Task brief – Report, word for word, every line of the material that contains "pixels".

Entries supplied –
==================================================

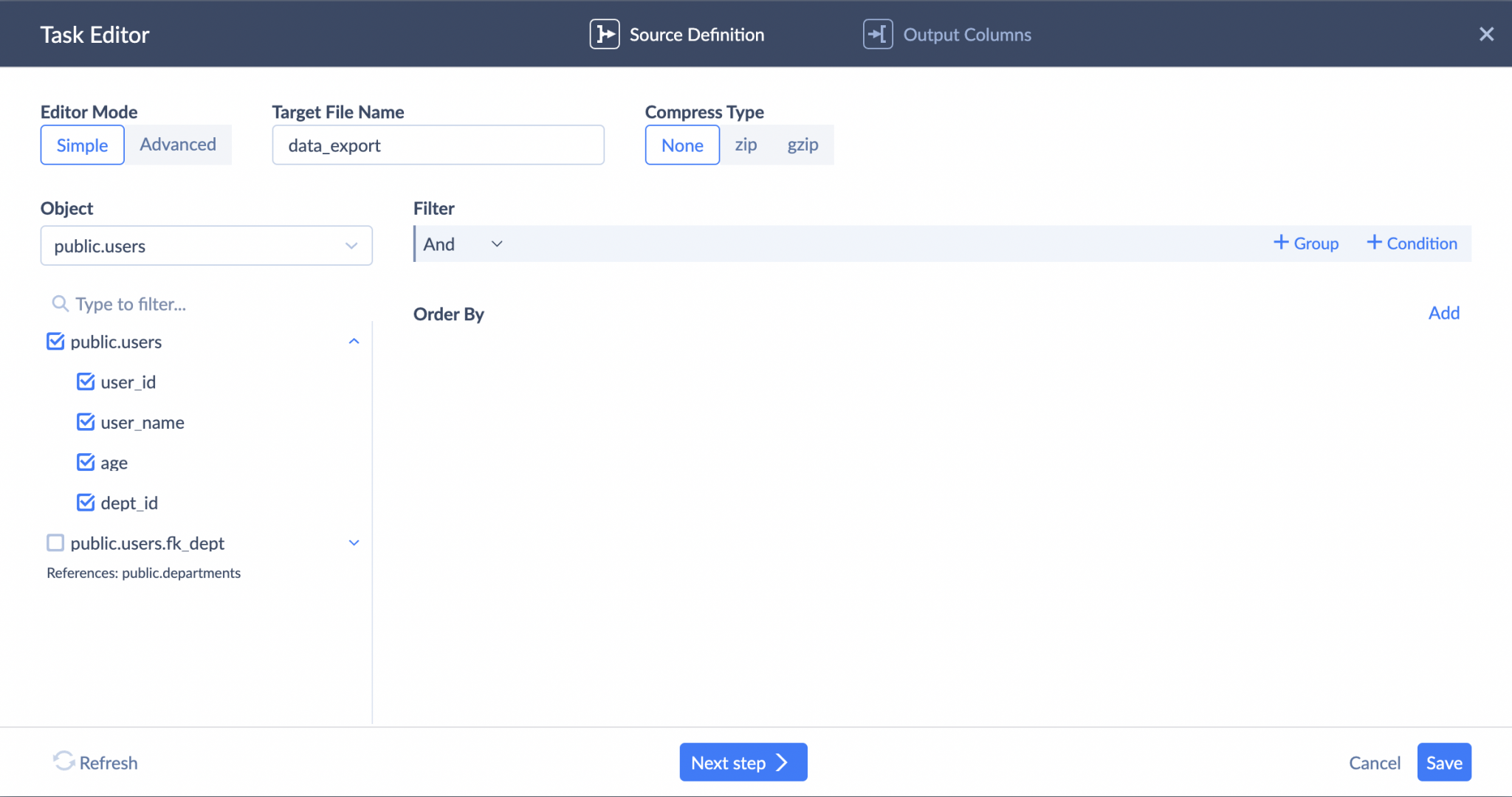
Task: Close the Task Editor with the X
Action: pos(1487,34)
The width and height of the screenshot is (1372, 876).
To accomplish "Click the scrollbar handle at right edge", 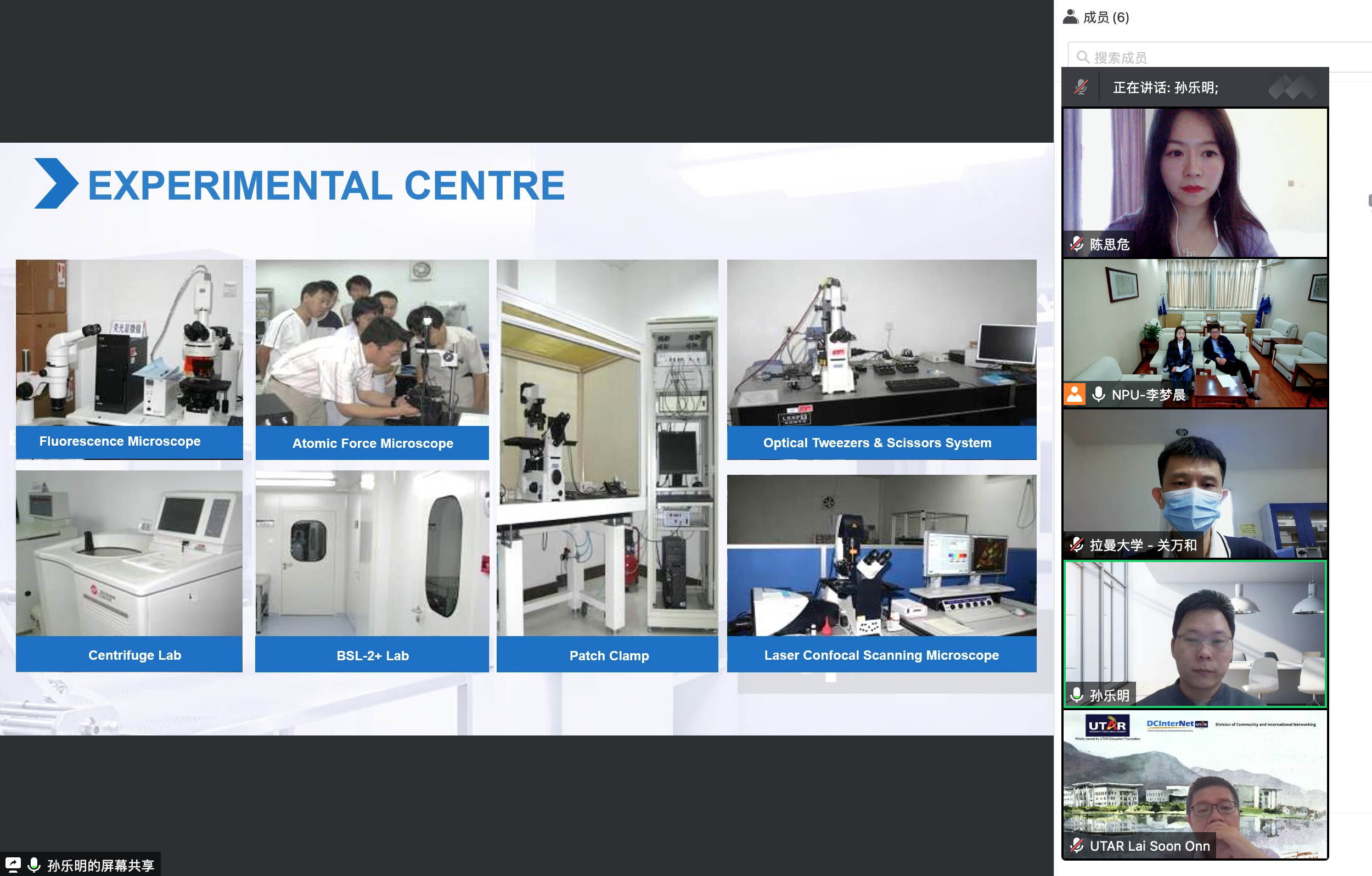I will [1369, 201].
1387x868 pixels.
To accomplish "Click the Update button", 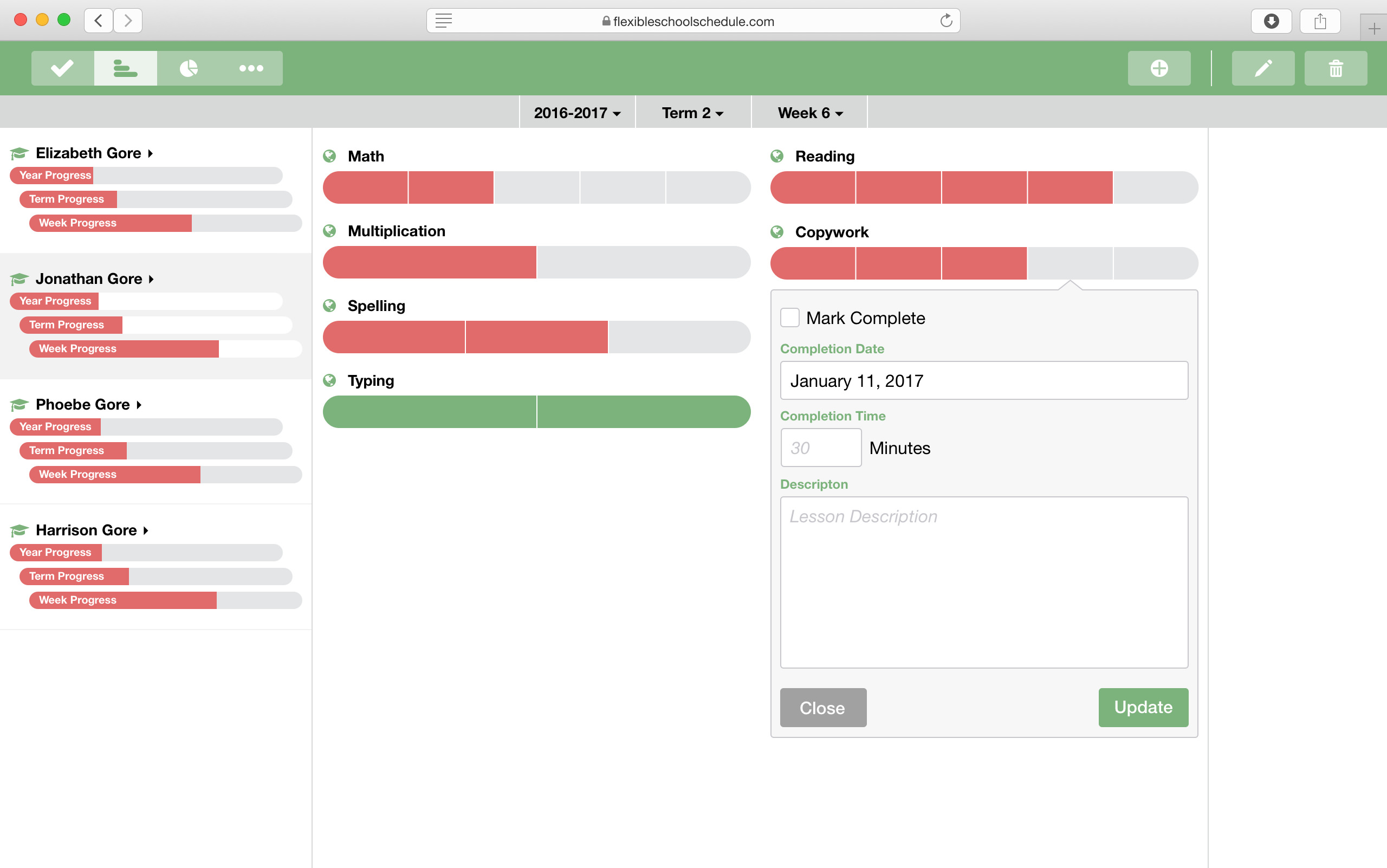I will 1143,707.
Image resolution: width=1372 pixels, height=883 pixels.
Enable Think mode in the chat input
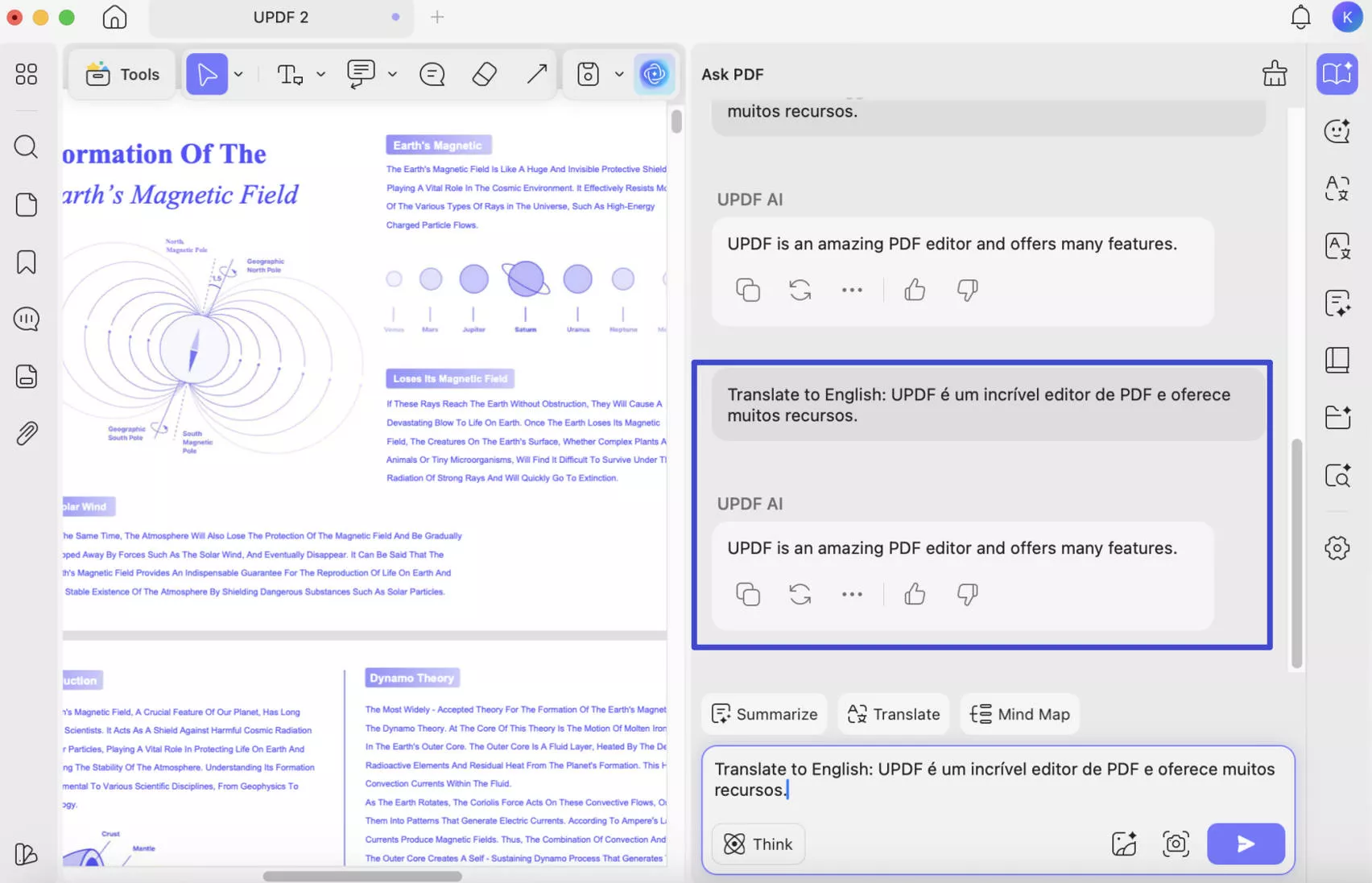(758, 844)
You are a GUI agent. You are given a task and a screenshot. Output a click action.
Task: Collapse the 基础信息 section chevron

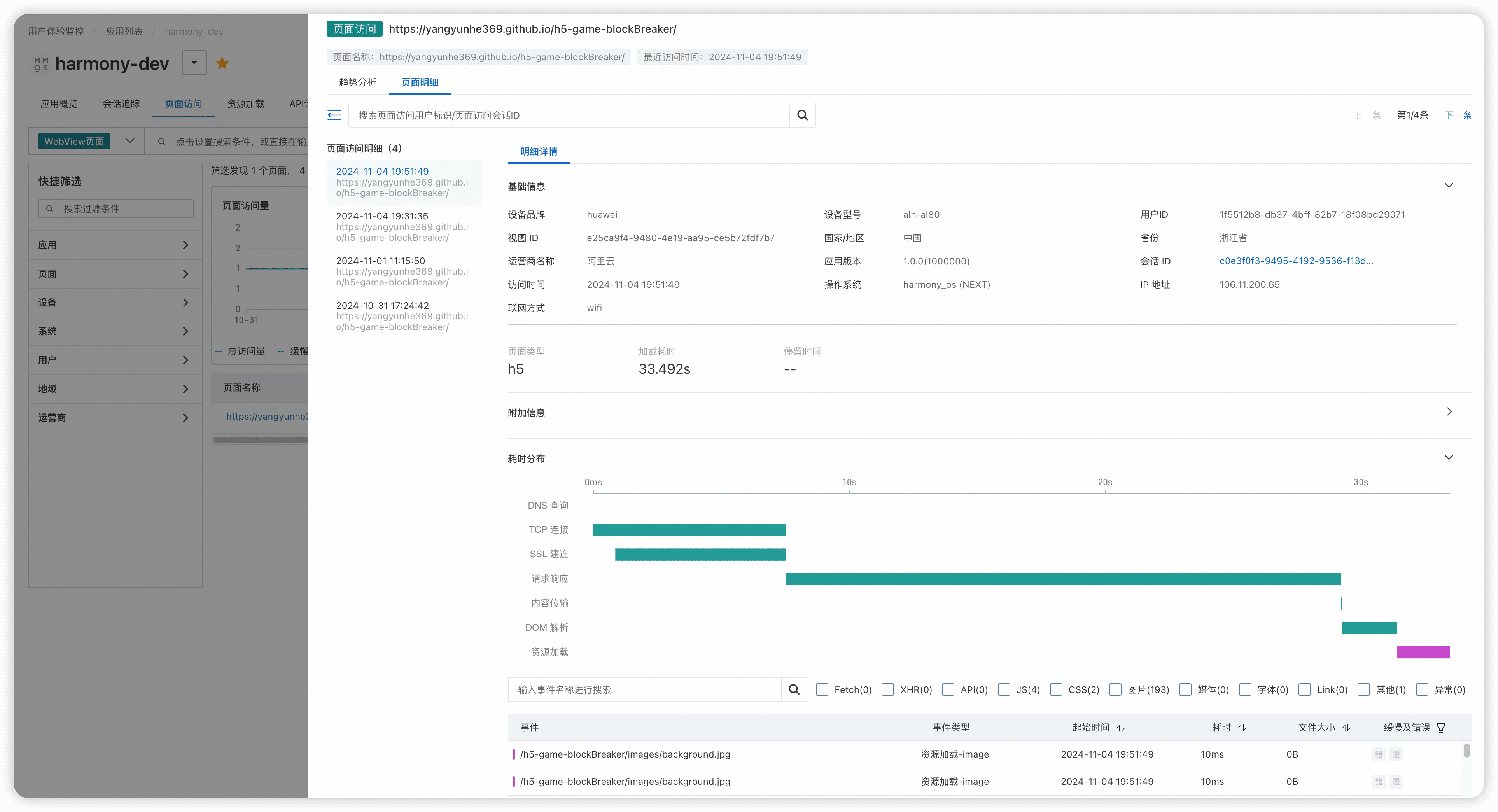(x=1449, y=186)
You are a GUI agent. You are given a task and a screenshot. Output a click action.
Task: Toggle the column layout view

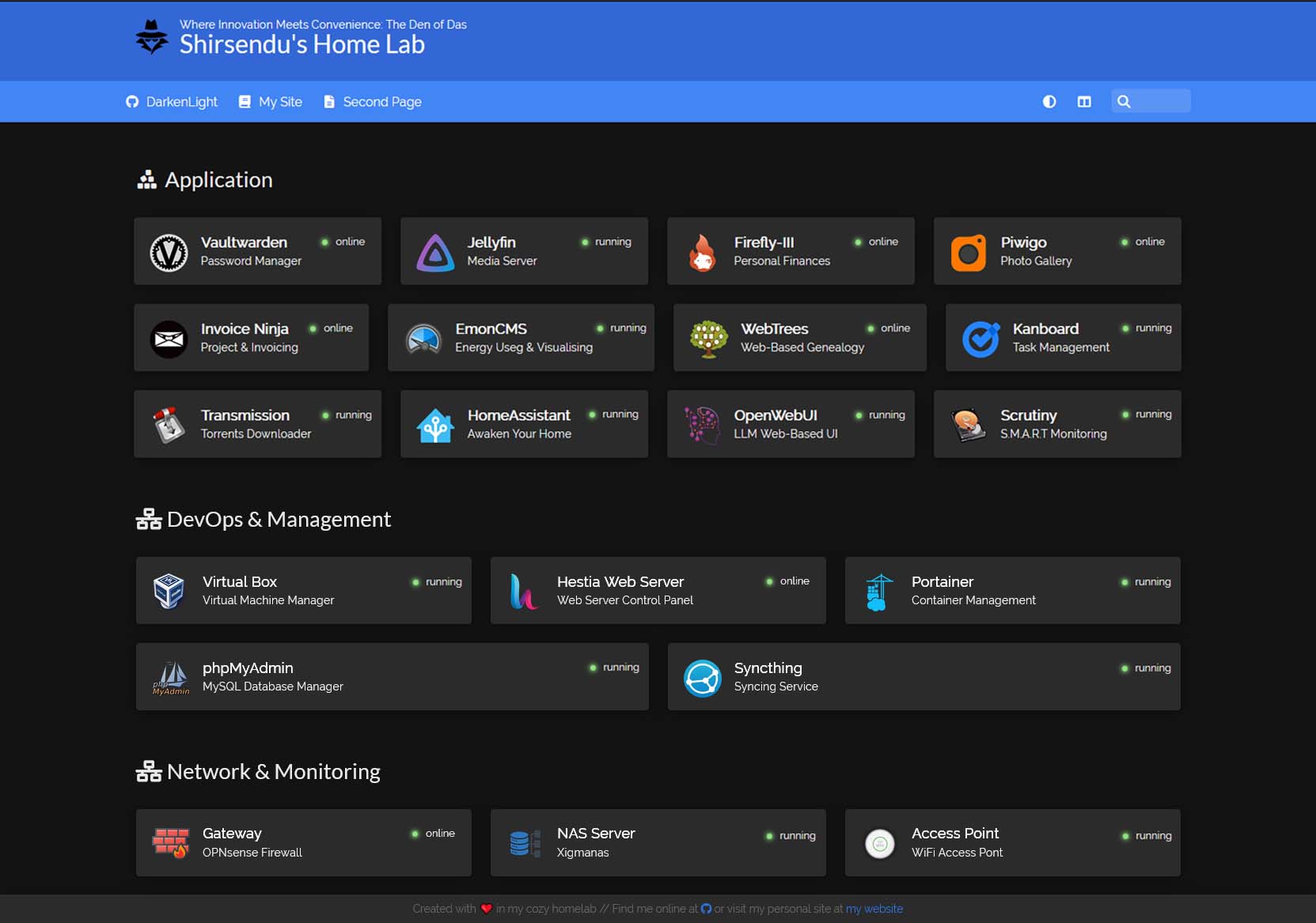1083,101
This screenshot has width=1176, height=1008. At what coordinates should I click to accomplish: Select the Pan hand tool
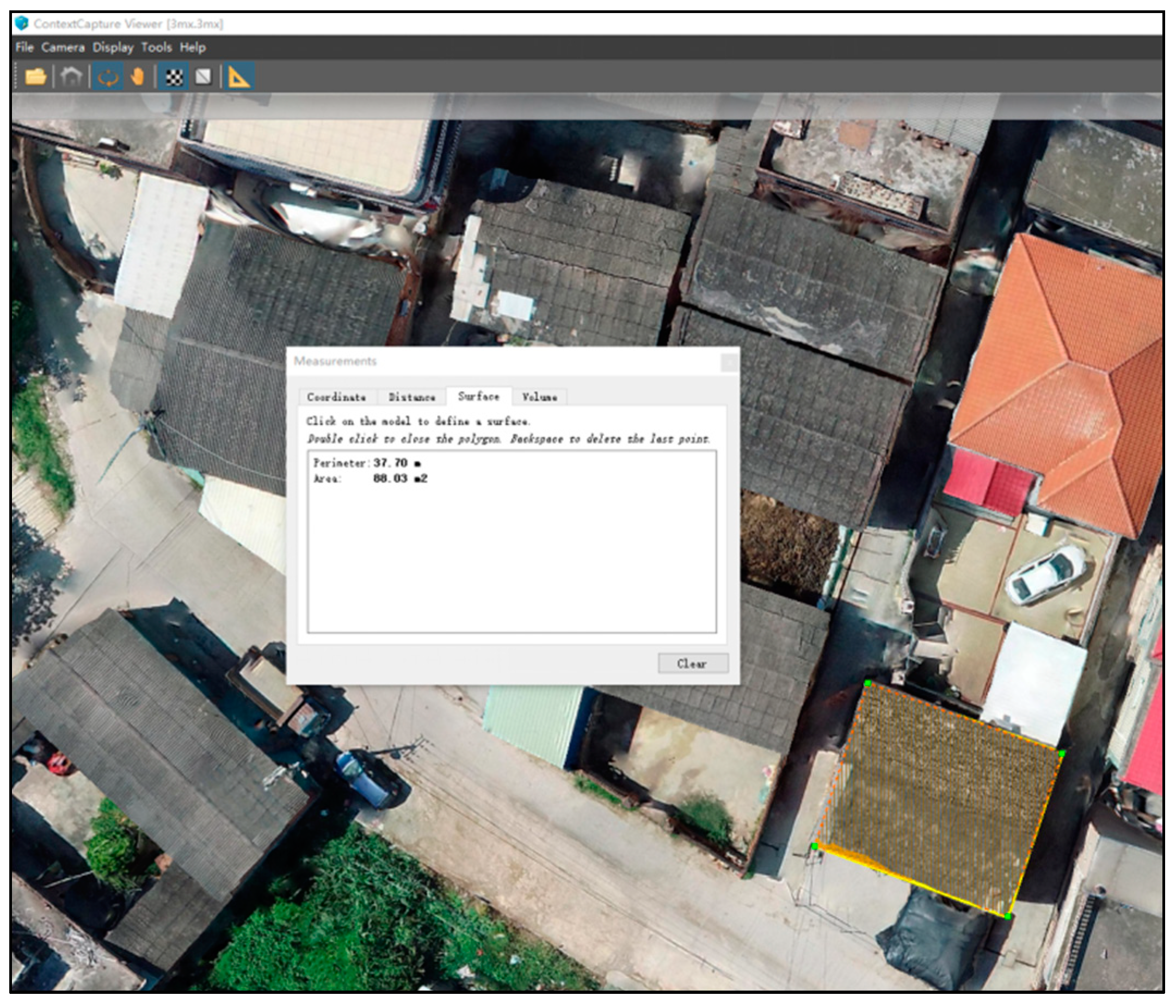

==================================================

Task response –
1387x868 pixels.
Image resolution: width=1372 pixels, height=883 pixels.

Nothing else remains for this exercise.